*** STUDY MATERIAL ***

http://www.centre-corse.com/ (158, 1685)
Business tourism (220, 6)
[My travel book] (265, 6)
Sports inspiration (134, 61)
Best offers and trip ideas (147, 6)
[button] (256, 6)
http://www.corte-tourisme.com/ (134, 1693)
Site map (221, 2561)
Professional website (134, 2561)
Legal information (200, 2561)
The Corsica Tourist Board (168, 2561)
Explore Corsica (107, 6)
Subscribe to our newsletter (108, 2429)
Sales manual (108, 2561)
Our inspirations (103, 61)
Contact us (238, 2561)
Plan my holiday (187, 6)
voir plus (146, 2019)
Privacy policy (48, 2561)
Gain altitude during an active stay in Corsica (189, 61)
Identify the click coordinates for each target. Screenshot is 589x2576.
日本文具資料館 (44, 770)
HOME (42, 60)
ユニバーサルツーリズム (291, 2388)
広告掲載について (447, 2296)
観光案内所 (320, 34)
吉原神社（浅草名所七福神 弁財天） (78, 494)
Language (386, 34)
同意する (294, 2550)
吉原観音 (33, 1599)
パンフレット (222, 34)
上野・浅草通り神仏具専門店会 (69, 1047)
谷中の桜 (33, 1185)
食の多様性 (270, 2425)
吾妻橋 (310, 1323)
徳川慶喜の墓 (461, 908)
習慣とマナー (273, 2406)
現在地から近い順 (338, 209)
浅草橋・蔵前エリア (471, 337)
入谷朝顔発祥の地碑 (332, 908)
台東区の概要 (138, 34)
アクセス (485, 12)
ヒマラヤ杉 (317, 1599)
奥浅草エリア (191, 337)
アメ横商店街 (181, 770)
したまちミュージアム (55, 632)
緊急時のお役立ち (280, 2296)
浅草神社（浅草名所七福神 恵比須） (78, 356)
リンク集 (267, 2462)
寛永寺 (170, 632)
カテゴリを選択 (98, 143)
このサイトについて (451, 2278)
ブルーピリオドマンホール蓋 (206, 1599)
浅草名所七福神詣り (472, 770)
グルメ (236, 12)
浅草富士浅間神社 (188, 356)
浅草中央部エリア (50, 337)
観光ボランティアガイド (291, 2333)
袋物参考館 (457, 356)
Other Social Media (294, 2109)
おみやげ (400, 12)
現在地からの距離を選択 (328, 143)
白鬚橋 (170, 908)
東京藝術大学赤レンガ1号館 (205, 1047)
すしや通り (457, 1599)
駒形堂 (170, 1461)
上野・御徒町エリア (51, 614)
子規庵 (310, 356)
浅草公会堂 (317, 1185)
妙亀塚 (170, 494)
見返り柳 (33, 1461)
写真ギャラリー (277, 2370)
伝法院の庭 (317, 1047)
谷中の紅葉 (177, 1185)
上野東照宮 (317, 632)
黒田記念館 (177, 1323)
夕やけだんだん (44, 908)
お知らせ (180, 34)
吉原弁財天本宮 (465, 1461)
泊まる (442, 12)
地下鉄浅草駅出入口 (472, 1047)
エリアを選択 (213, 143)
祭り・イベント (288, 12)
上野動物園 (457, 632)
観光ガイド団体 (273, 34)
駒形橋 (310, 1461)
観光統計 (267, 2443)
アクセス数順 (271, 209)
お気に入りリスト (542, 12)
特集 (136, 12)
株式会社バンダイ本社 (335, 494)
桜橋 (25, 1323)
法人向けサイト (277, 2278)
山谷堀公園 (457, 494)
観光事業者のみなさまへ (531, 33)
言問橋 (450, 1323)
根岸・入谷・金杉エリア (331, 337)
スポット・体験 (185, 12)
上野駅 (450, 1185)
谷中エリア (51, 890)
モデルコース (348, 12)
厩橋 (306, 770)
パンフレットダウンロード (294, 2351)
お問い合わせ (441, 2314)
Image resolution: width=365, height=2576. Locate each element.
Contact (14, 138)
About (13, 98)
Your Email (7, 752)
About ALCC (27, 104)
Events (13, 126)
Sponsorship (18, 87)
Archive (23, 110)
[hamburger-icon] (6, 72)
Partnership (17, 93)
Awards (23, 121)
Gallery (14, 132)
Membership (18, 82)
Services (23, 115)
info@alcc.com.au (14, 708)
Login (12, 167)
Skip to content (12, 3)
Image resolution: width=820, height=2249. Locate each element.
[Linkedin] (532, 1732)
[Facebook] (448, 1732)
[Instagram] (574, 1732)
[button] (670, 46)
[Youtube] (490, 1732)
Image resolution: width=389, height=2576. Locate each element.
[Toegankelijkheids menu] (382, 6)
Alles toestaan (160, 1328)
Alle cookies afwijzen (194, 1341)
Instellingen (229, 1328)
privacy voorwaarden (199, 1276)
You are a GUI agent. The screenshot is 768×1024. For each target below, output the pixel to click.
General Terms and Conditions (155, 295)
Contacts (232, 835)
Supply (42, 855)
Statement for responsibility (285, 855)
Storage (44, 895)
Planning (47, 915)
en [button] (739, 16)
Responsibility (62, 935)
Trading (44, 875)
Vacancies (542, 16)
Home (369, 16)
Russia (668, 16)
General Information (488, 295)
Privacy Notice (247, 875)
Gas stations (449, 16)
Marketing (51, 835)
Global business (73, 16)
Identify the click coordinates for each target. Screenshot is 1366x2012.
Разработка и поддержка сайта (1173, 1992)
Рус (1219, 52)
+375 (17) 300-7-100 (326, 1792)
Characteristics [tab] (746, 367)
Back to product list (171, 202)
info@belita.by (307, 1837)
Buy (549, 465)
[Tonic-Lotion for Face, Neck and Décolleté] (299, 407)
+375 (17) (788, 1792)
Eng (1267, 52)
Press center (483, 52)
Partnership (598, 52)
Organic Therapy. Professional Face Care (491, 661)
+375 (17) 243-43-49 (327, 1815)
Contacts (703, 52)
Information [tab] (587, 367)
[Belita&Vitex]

***

WHAT YOU NEED TO DO: All of the data shown above must be copied exactly.

SOLUTION TO THIS EXERCISE:
http://www.centre-corse.com/ (158, 1685)
Business tourism (220, 6)
[My travel book] (265, 6)
Sports inspiration (134, 61)
Best offers and trip ideas (147, 6)
[button] (256, 6)
http://www.corte-tourisme.com/ (134, 1693)
Site map (221, 2561)
Professional website (134, 2561)
Legal information (200, 2561)
The Corsica Tourist Board (168, 2561)
Explore Corsica (107, 6)
Subscribe to our newsletter (108, 2429)
Sales manual (108, 2561)
Our inspirations (103, 61)
Contact us (238, 2561)
Plan my holiday (187, 6)
voir plus (146, 2019)
Privacy policy (48, 2561)
Gain altitude during an active stay in Corsica (189, 61)
Identify the click coordinates for each target. Screenshot is 589x2576.
日本文具資料館 (44, 770)
HOME (42, 60)
ユニバーサルツーリズム (291, 2388)
広告掲載について (447, 2296)
観光案内所 (320, 34)
吉原神社（浅草名所七福神 弁財天） (78, 494)
Language (386, 34)
同意する (294, 2550)
吉原観音 (33, 1599)
パンフレット (222, 34)
上野・浅草通り神仏具専門店会 (69, 1047)
谷中の桜 (33, 1185)
食の多様性 (270, 2425)
吾妻橋 (310, 1323)
徳川慶喜の墓 (461, 908)
習慣とマナー (273, 2406)
現在地から近い順 (338, 209)
浅草橋・蔵前エリア (471, 337)
入谷朝顔発祥の地碑 (332, 908)
台東区の概要 (138, 34)
アクセス (485, 12)
ヒマラヤ杉 (317, 1599)
奥浅草エリア (191, 337)
アメ横商店街 (181, 770)
したまちミュージアム (55, 632)
緊急時のお役立ち (280, 2296)
浅草神社（浅草名所七福神 恵比須） (78, 356)
リンク集 (267, 2462)
寛永寺 (170, 632)
カテゴリを選択 (98, 143)
このサイトについて (451, 2278)
ブルーピリオドマンホール蓋 (206, 1599)
浅草名所七福神詣り (472, 770)
グルメ (236, 12)
浅草富士浅間神社 (188, 356)
浅草中央部エリア (50, 337)
観光ボランティアガイド (291, 2333)
袋物参考館 (457, 356)
Other Social Media (294, 2109)
おみやげ (400, 12)
現在地からの距離を選択 (328, 143)
白鬚橋 (170, 908)
東京藝術大学赤レンガ1号館 (205, 1047)
すしや通り (457, 1599)
駒形堂 (170, 1461)
上野・御徒町エリア (51, 614)
子規庵 (310, 356)
浅草公会堂 (317, 1185)
妙亀塚 (170, 494)
見返り柳 (33, 1461)
写真ギャラリー (277, 2370)
伝法院の庭 (317, 1047)
谷中の紅葉 (177, 1185)
上野東照宮 (317, 632)
黒田記念館 (177, 1323)
夕やけだんだん (44, 908)
お知らせ (180, 34)
吉原弁財天本宮 (465, 1461)
泊まる (442, 12)
地下鉄浅草駅出入口 (472, 1047)
エリアを選択 (213, 143)
祭り・イベント (288, 12)
上野動物園 (457, 632)
観光ガイド団体 (273, 34)
駒形橋 (310, 1461)
観光統計 (267, 2443)
アクセス数順 (271, 209)
お気に入りリスト (542, 12)
特集 (136, 12)
株式会社バンダイ本社 (335, 494)
桜橋 (25, 1323)
法人向けサイト (277, 2278)
山谷堀公園 (457, 494)
観光事業者のみなさまへ (531, 33)
言問橋 (450, 1323)
根岸・入谷・金杉エリア (331, 337)
スポット・体験 (185, 12)
上野駅 (450, 1185)
谷中エリア (51, 890)
モデルコース (348, 12)
厩橋 (306, 770)
パンフレットダウンロード (294, 2351)
お問い合わせ (441, 2314)
Image resolution: width=365, height=2576. Locate each element.
Contact (14, 138)
About (13, 98)
Your Email (7, 752)
About ALCC (27, 104)
Events (13, 126)
Sponsorship (18, 87)
Archive (23, 110)
[hamburger-icon] (6, 72)
Partnership (17, 93)
Awards (23, 121)
Gallery (14, 132)
Membership (18, 82)
Services (23, 115)
info@alcc.com.au (14, 708)
Login (12, 167)
Skip to content (12, 3)
Image resolution: width=820, height=2249. Locate each element.
[Linkedin] (532, 1732)
[Facebook] (448, 1732)
[Instagram] (574, 1732)
[button] (670, 46)
[Youtube] (490, 1732)
Image resolution: width=389, height=2576. Locate each element.
[Toegankelijkheids menu] (382, 6)
Alles toestaan (160, 1328)
Alle cookies afwijzen (194, 1341)
Instellingen (229, 1328)
privacy voorwaarden (199, 1276)
You are a GUI agent. The screenshot is 768×1024. For each target below, output the pixel to click.
General Terms and Conditions (155, 295)
Contacts (232, 835)
Supply (42, 855)
Statement for responsibility (285, 855)
Storage (44, 895)
Planning (47, 915)
en [button] (739, 16)
Responsibility (62, 935)
Trading (44, 875)
Vacancies (542, 16)
Home (369, 16)
Russia (668, 16)
General Information (488, 295)
Privacy Notice (247, 875)
Gas stations (449, 16)
Marketing (51, 835)
Global business (73, 16)
Identify the click coordinates for each target. Screenshot is 1366x2012.
Разработка и поддержка сайта (1173, 1992)
Рус (1219, 52)
+375 (17) 300-7-100 (326, 1792)
Characteristics [tab] (746, 367)
Back to product list (171, 202)
info@belita.by (307, 1837)
Buy (549, 465)
[Tonic-Lotion for Face, Neck and Décolleté] (299, 407)
+375 (17) (788, 1792)
Eng (1267, 52)
Press center (483, 52)
Partnership (598, 52)
Organic Therapy. Professional Face Care (491, 661)
+375 (17) 243-43-49 (327, 1815)
Contacts (703, 52)
Information [tab] (587, 367)
[Belita&Vitex]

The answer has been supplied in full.